AS the garda force continues to be mired in controversy, gardaí on the ground are adamant that the job goes on.
And among them is Assistant Commissioner Anne Marie McMahon, who has responsibility for policing in the southern region, incorporating Cork, Kerry and Limerick.
She believes the recent controversy surrounding breath tests and fixed charge penalty notices for some traffic offences are something which the gardaí can learn from.
But she also believes it cannot take away from the importance of getting the message out to people about the importance of road safety steps by everyone.
She said that road safety is a key area for gardaí in the southern region this year.
And she stressed that everyone has a role to play to improve Ireland’s road safety record.
She outlined that gardaí have a number of areas they want to enforce this year, including increasing the level of compliance with speeding limits, the use of handheld mobile phones, and the wearing of seatbelts.
She added: “There are some hard hitting ads on the television at the moment and they are the reality of it. It only takes a split second. We certainly will be trying to drive that message home and make Cork city and county a safer place for everybody in terms of road safety.” She was commenting in the wake of the revelation by gardaí that the number of breath tests conducted from 2011 to 2016 had been inflated by almost one million, and that 14,700 drivers had received a conviction in court instead of being given a fixed charge penalty notice for a fine.
While acknowledging that there were lessons to be learned from the development, she said there a lesson to be learned from it in improving garda processes.
And she said the public can help in tackling infringements by other motorists.
She explained: “We very frequently get calls from the public about someone who might be seen taking the two sides of the road or whatever else, so we do welcome calls from the public. We have lots of patrols out between the traffic corps and regular units so if we get a call like that, we will certainly respond to it.” She added: “Everyone of us in our own household environment has a role to play in compliance with the speed limits, wearing the seat belts, not using the mobile phone, making sure that those around us are influenced to do the same thing – especially young people.”
Asst Comm McMahon stressed that the use of handheld mobile phones is “an absolute no no”. She explained: “We have all been in our private cars and glanced to the side and seen someone texting. But you can’t be looking at your phone and looking at the road at the same time. You are risking your own safety but you are also putting others at risk. It is irresponsible behaviour.” Another key priority for gardaí in the southern region this year is crime, particularly burglaries.

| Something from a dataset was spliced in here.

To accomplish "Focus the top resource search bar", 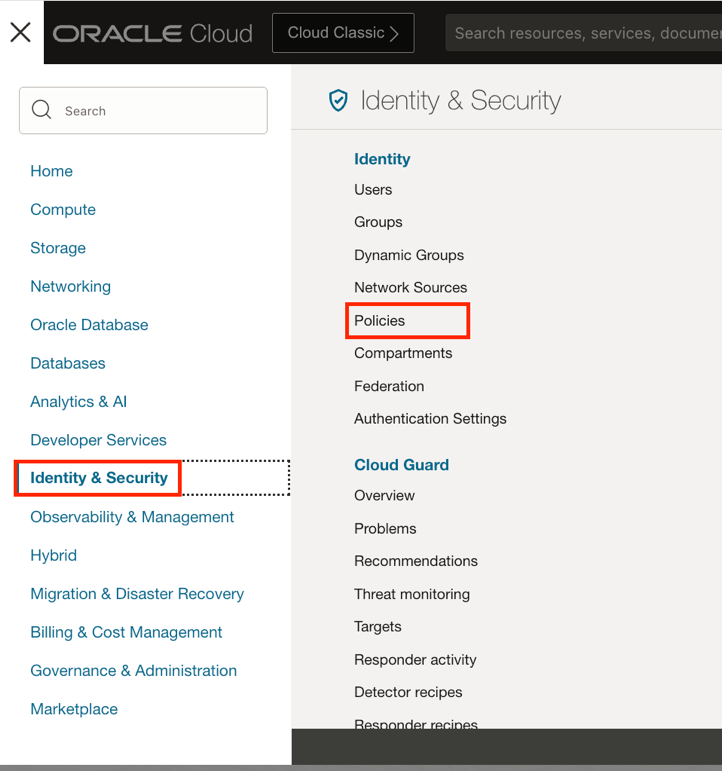I will point(585,33).
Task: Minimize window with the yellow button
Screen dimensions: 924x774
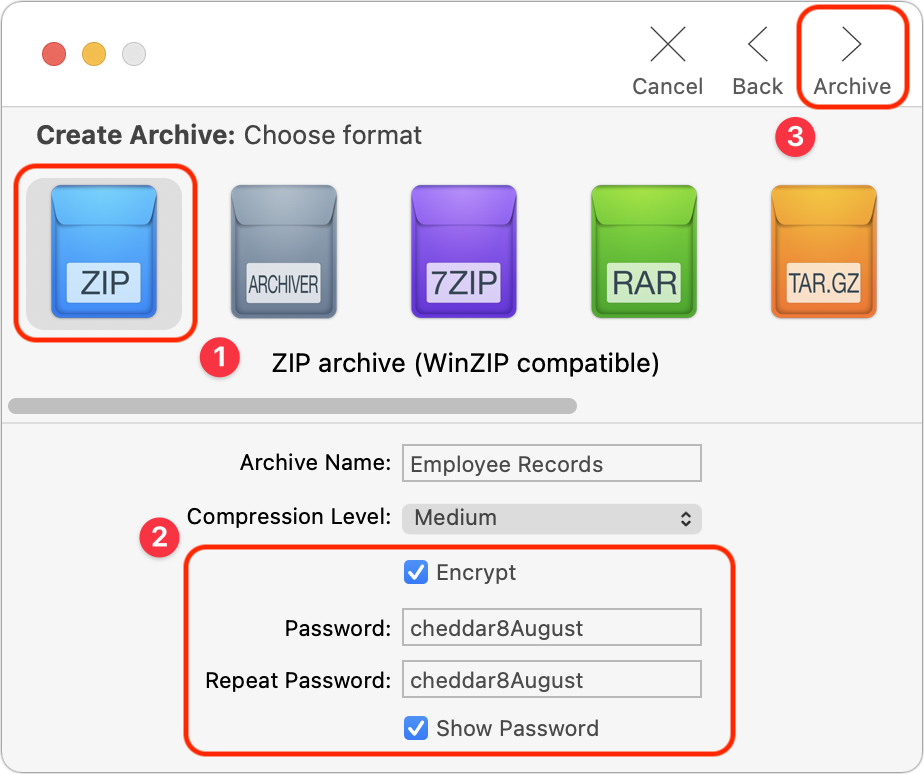Action: (94, 54)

Asst Comm McMahon said that the impact of a burglary on a homeowner can be huge, whether or not they are at home when the incident occurs. She said that checkpoints and operations targeting known burglary gangs are being tackled through resources from the national operation called Thor, set up to tackle organised crime, Asst Comm McMahon said there are travelling criminals who have been active in recent weeks in Kerry and Cork, and highlighted that travelling criminals can be difficult to apprehend. And she said: “Just because you catch one group, you cannot take the foot off the pedal. You have to be constantly watching and scanning the environment for someone else coming in.” She said the analysts service for the southern region, based in Anglesea Street, provide fantastic data to gardaí on trends and modus operandi being used by criminals, to help build up a picture of those operating in the southern region.
She added: “We build our operations around that data.” Asst Comm McMahon said, however, that the public has a huge role to play too in helping gardaí prevent crimes.

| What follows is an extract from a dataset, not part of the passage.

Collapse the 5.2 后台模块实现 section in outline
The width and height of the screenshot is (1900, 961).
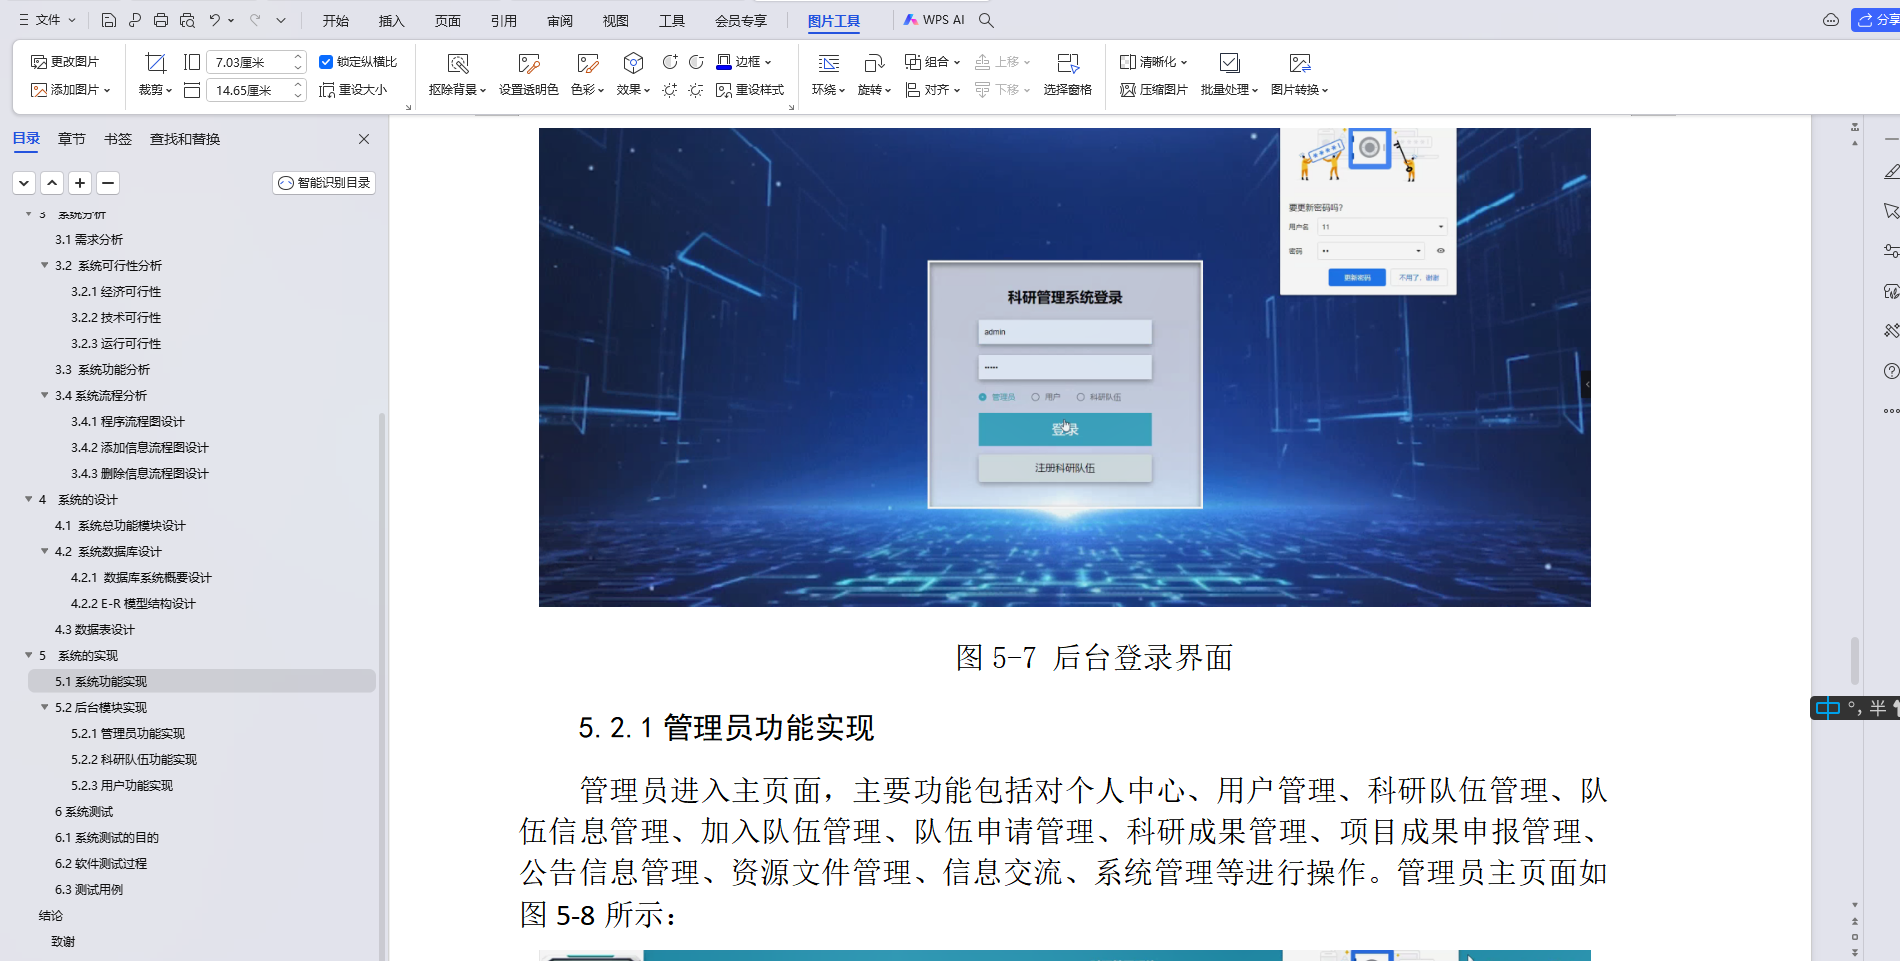pos(43,707)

She continued: “The text alert scheme is something which is really, really positive and we get lots of calls in about suspicious activity. We really depend on them and appreciate the public taking the time and the effort to make that call.” She urged people who take the trouble to write down the registration details of a suspicious vehicle to pick up the phone to contact gardaí because “you never know where it will help”.
She said any small bit of information can have a role to play in slotting into an overall bigger picture, to help gardaí solve a crime.
But she said there are opportune criminals who take an opportunity as it arises and she urged people to always be thinking of steps such as keeping windows and doors locked to prevent opportunists.
Referring to the unsolved December 7 murder of Aidan O’Driscoll in Blackpool, she said that any small piece of information which just one or two people might have could “make all the difference” to the investigation.
In recent weeks, there have been a number of incidents in Ireland and the UK where incidents were uploaded to social media while investigations were underway. Asst Comm McMahon urged people to remember to be cautious about taking such a step because it can sometimes result in cutting across an investigation.
One such incident included an assault on a Cork woman in Kerry, which was uploaded to social networking sites.
While she would not comment on that case, Asst Comm McMahon said: “There are no secrets anymore, everything is out there, and people are prepared to put it out there. We encourage people to come to us as the police force so we can investigate and pursue things. Sometimes, if things go up on social media, they take over a life of their own and that makes it difficult from an investigative perspective. It does complicate the situation.” And she urged: “In terms of social media, think of the consequence. Once it is out there, it is out there.”